_Exercise input_.
- Opening Delimiter -

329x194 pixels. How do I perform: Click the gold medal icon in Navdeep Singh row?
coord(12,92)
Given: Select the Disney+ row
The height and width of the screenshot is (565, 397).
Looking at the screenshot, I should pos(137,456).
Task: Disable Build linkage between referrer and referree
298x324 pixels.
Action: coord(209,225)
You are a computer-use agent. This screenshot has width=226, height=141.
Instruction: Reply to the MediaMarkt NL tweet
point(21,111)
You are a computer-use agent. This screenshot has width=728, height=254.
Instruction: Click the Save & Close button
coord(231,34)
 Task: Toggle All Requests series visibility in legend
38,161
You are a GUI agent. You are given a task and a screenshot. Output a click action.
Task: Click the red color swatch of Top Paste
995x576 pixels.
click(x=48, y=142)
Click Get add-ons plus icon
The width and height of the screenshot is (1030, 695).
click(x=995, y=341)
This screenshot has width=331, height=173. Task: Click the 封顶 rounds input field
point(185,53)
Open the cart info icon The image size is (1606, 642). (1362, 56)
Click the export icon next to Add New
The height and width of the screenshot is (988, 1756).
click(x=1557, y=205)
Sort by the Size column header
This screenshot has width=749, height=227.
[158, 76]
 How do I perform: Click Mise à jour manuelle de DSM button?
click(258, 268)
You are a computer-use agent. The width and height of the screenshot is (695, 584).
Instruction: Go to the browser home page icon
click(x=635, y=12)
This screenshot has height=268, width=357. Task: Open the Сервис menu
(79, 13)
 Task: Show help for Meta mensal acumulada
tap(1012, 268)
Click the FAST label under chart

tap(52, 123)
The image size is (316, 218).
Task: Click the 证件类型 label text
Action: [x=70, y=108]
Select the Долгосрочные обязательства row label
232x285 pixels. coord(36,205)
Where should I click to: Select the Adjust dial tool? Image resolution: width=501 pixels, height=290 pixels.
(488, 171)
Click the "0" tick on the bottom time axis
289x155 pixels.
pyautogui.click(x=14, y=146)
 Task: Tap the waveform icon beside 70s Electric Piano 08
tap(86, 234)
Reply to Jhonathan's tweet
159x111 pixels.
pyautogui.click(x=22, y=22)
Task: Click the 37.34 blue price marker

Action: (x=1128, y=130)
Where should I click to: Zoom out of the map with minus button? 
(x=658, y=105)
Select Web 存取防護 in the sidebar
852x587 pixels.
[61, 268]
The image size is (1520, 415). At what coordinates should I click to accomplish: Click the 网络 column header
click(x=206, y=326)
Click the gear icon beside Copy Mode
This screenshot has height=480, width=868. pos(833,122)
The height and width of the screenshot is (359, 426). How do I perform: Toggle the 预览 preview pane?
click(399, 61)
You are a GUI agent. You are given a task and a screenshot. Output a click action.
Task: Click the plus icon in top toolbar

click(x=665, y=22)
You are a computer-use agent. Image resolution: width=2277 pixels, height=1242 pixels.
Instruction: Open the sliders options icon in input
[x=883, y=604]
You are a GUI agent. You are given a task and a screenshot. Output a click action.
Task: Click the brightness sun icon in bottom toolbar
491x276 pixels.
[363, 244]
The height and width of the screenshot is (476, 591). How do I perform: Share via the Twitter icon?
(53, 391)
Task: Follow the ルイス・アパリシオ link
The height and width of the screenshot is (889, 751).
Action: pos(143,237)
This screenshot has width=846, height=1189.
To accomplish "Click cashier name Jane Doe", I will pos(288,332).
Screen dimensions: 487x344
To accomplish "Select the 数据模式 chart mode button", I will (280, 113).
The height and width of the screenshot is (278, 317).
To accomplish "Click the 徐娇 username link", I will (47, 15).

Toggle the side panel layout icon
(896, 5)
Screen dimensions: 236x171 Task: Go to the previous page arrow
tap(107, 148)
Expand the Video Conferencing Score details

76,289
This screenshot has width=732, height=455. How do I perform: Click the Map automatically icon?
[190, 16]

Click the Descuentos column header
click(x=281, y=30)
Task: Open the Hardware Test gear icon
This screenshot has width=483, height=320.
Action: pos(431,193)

- Closing Delimiter -

_Exercise instructions_. Look through the data above. Find each line with the string "agent" and copy it.

_Exercise response_.
You are a computer-use agent. This screenshot has width=226, height=141.
You are a computer-use agent. This screenshot has width=728, height=254.
You are a GUI agent. You are given a task and a screenshot. Output a click action.
You are a computer-use agent. The width and height of the screenshot is (695, 584).
You are a GUI agent. You are given a task and a screenshot. Output a click action.
You are a computer-use agent. Image resolution: width=2277 pixels, height=1242 pixels.
You are a GUI agent. You are given a task and a screenshot. Output a click action.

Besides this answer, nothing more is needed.